• To do
[1] Answer these about the commit, please:
(a) Which file was modified?
(b) What is the new revision number?
(c) What default value does the revised `__init__` give to `downloadInputFiles`?
[2] Reproduce verbatim the part of the commit between "leif at geodynamics.org leif" and "locally at 'localhost').", inclusive.

• Excerpt
[cig-commits] r7853 - cs/portal/trunk

leif at geodynamics.org leif at geodynamics.org
Mon Aug 20 19:57:20 PDT 2007


Author: leif
Date: 2007-08-20 19:57:20 -0700 (Mon, 20 Aug 2007)
New Revision: 7853

Modified:
   cs/portal/trunk/daemon.py
Log:
Grab 'nodes' (# processors) from portal.  Added the ability to
stage-in files via the daemon by way of the GASS server (useful for
debugging a portal running locally at 'localhost').


Modified: cs/portal/trunk/daemon.py
===================================================================
--- cs/portal/trunk/daemon.py	2007-08-21 02:09:03 UTC (rev 7852)
+++ cs/portal/trunk/daemon.py	2007-08-21 02:57:20 UTC (rev 7853)
@@ -14,6 +14,11 @@
         self.value = value
 
 
+# I'm not sure what to about this yet.
+TACC_ENVIRONMENT = """(environment=(TG_CLUSTER_SCRATCH "/work/teragrid/tg456271") (PATH "/opt/lsf/bin:/opt/lsf/etc:/opt/MPI/intel9/mvapich-gen2/0.9.8/bin:/opt/apps/binutils/binutils-2.17/bin:/opt/intel/compiler9.1//idb/bin:/opt/intel/compiler9.1//cc/bin:/opt/intel/compiler9.1//fc/bin:/usr/local/first:/usr/local/bin:~/bin:.:/opt/apps/pki_apps:/opt/apps/gsi-openssh-3.9/bin:/opt/lsf/bin:/opt/lsf/etc:/sbin:/usr/sbin:/usr/local/sbin:/bin:/usr/bin:/usr/local/bin:/usr/X11R6/bin:/home/teragrid/tg456271/bin:/data/TG/srb-client-3.4.1-r1/bin:/data/TG/softenv-1.6.2-r3/bin:/data/TG/tg-policy/bin:/data/TG/gx-map-0.5.3.2-r1/bin:/data/TG/tgusage-2.9-r2/bin:/usr/java/j2sdk1.4.2_12/bin:/usr/java/j2sdk1.4.2_12/jre/bin:/data/TG/globus-4.0.1-r3/sbin:/data/TG/globus-4.0.1-r3/bin:/data/TG/tgcp-1.0.0-r2/bin:/data/TG/condor-6.7.18-r1/bin:/data/TG/condor-6.7.18-r1/sbin:/data/TG/hdf4-4.2r1-r1/bin:/opt/apps/hdf5/hdf5-1.6.5/bin:/data/TG/phdf5-1.6.5/bin") (MPICH_HOME "/opt/MPI/intel9/mvapich-gen2/0.9.8"))"""
+
+
+
 class GassServer(object):
 
     # @classmethod
@@ -38,9 +43,10 @@
 
 class GlobusJobManager(object):
 
-    def __init__(self, clock, info):
+    def __init__(self, clock, info, downloadInputFiles=False):
         self.clock = clock
         self.info = info
+        self.downloadInputFiles = downloadInputFiles
 
     
     def runJob(self, job):
@@ -60,7 +66,9 @@
                 self.clock.tick.wait()
                 status = self.getJobStatus(id)
                 if status != oldStatus:
-                    job.setStatus(status)
+                    # Filter (e.g.) "UNKNOWN JOB STATE 64".

• Stored records
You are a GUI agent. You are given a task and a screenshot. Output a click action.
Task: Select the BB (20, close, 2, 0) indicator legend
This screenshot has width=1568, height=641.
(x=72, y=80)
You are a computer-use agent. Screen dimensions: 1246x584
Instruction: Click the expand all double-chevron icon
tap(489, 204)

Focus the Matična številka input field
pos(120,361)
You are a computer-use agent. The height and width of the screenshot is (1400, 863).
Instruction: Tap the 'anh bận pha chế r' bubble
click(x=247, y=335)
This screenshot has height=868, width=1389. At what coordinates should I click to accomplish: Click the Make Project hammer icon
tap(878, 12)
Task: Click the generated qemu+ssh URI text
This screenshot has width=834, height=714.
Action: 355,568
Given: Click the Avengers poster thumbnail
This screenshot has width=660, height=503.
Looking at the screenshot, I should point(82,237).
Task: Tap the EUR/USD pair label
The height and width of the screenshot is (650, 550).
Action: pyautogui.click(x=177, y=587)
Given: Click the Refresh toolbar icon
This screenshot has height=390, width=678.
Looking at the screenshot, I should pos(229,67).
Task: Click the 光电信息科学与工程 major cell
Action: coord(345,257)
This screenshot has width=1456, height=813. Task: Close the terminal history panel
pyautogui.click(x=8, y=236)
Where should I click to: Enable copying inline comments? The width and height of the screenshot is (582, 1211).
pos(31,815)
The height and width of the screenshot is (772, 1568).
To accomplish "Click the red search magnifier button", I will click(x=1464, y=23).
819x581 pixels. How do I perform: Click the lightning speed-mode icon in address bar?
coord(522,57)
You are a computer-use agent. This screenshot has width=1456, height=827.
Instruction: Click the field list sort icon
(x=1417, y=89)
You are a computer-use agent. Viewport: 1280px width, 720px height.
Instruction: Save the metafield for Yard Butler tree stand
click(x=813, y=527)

• Task-by-task solutions
[1]
(a) cs/portal/trunk/daemon.py
(b) 7853
(c) False

[2]
leif at geodynamics.org leif at geodynamics.org
Mon Aug 20 19:57:20 PDT 2007


Author: leif
Date: 2007-08-20 19:57:20 -0700 (Mon, 20 Aug 2007)
New Revision: 7853

Modified:
   cs/portal/trunk/daemon.py
Log:
Grab 'nodes' (# processors) from portal.  Added the ability to
stage-in files via the daemon by way of the GASS server (useful for
debugging a portal running locally at 'localhost').